This is my guy. He’s the best thing I’ve done yet. And, he is special. He’s special because he’s one of the millions who has been diagnosed with celiac disease.

May just happens to be National Celiac Disease Awareness Month. Last May, I wouldn’t have known that. I mean, I knew people at the time that were dealing with celiac but it was definitely not on my radar as a concern.

I’ve written about how we learned of Connor’s diagnosis last October, but I wanted to spend a bit more time talking about the disease in general. I mean, we’re just about seven months into the major diet shift and guess what?! We are healthy. With that, a little bit about what celiac means for us.

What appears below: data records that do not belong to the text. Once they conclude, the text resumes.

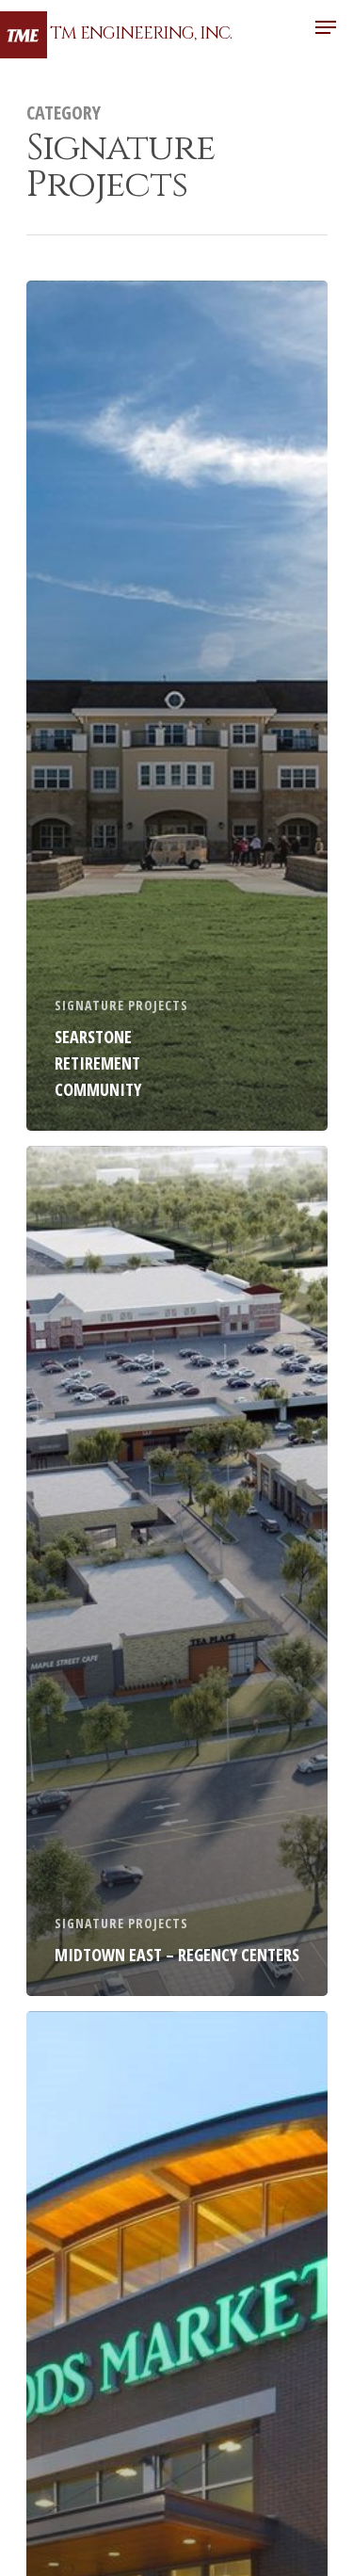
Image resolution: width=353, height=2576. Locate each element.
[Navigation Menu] (325, 27)
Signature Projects (121, 1005)
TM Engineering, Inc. (141, 33)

Connor now tells everyone (proudly) he is “gluten free”.

Gluten is an evil little thing (for some). It’s a protein that can be found in wheat, rye, barley and oats. And, for those living with celiac, gluten attacks these little hairs, or villi, in their intestinal tract. The thing about those villi is that they absorb the nutrients from our food, and without those, well, our bodies become susceptible to a whole host of other rotten things.

Ever since Connor was a little dude, he’s had stomach aches here and there. He also struggled with not being able to “go”. The latter part is a bit atypical of the common Celiac kid, which is why he probably wasn’t considered a candidate earlier on.

What struck me last summer was that he was not only having that one issue, but he was also telling me he was tasting acid in his throat. Light.bulb. We got him in to his doctor and she ordered an x-ray of his tummy along with a blood test to determine if he was sensitive to gluten. The x-ray showed that he was definitely having some trouble, but the blood test also came back positive.

And then, as I wrote before, in October, he underwent an endoscopy so they could get a biopsy to determine if he did, in fact, have celiac.

At first, he was definitely bummed about things like cereal and bread and mac n’ cheese, but we learned quickly that there were alternatives. Yay!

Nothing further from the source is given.